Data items
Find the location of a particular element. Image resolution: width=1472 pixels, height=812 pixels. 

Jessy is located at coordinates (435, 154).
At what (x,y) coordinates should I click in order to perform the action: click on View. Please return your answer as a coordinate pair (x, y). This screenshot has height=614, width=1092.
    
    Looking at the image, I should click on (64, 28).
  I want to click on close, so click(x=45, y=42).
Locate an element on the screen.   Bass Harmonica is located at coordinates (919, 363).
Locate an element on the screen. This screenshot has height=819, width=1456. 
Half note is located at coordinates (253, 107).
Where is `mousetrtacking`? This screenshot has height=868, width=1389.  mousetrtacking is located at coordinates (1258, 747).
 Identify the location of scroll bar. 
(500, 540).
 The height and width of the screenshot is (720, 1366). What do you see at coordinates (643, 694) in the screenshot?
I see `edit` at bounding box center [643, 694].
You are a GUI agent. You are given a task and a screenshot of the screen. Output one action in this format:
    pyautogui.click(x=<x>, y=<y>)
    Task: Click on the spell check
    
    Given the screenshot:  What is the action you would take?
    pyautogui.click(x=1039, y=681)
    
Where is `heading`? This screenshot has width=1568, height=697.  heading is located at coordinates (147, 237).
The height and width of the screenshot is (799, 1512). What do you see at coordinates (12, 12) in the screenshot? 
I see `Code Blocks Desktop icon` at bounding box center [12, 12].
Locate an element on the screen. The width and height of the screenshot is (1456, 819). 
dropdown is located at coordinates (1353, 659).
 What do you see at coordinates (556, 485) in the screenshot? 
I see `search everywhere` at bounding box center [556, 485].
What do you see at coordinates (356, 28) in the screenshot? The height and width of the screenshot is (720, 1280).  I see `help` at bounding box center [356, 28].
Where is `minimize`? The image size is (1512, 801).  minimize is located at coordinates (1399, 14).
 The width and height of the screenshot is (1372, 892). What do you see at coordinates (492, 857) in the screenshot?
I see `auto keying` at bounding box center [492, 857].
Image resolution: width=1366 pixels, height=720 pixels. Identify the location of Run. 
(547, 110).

= Instructions to follow =
Update the stretch from the line containing "coordinates (1258, 747)." through the end of the material by replacing "Identify" with "Find". Leave everything else unchanged.

= Full answer =
Where is `mousetrtacking`? This screenshot has height=868, width=1389.  mousetrtacking is located at coordinates (1258, 747).
 Find the location of scroll bar. 
(500, 540).
 The height and width of the screenshot is (720, 1366). What do you see at coordinates (643, 694) in the screenshot?
I see `edit` at bounding box center [643, 694].
You are a GUI agent. You are given a task and a screenshot of the screen. Output one action in this format:
    pyautogui.click(x=<x>, y=<y>)
    Task: Click on the spell check
    
    Given the screenshot:  What is the action you would take?
    pyautogui.click(x=1039, y=681)
    
Where is `heading`? This screenshot has width=1568, height=697.  heading is located at coordinates (147, 237).
The height and width of the screenshot is (799, 1512). What do you see at coordinates (12, 12) in the screenshot? 
I see `Code Blocks Desktop icon` at bounding box center [12, 12].
Locate an element on the screen. The width and height of the screenshot is (1456, 819). 
dropdown is located at coordinates (1353, 659).
 What do you see at coordinates (556, 485) in the screenshot? 
I see `search everywhere` at bounding box center [556, 485].
What do you see at coordinates (356, 28) in the screenshot? The height and width of the screenshot is (720, 1280).  I see `help` at bounding box center [356, 28].
Where is `minimize`? The image size is (1512, 801).  minimize is located at coordinates (1399, 14).
 The width and height of the screenshot is (1372, 892). What do you see at coordinates (492, 857) in the screenshot?
I see `auto keying` at bounding box center [492, 857].
Image resolution: width=1366 pixels, height=720 pixels. Find the location of Run. 
(547, 110).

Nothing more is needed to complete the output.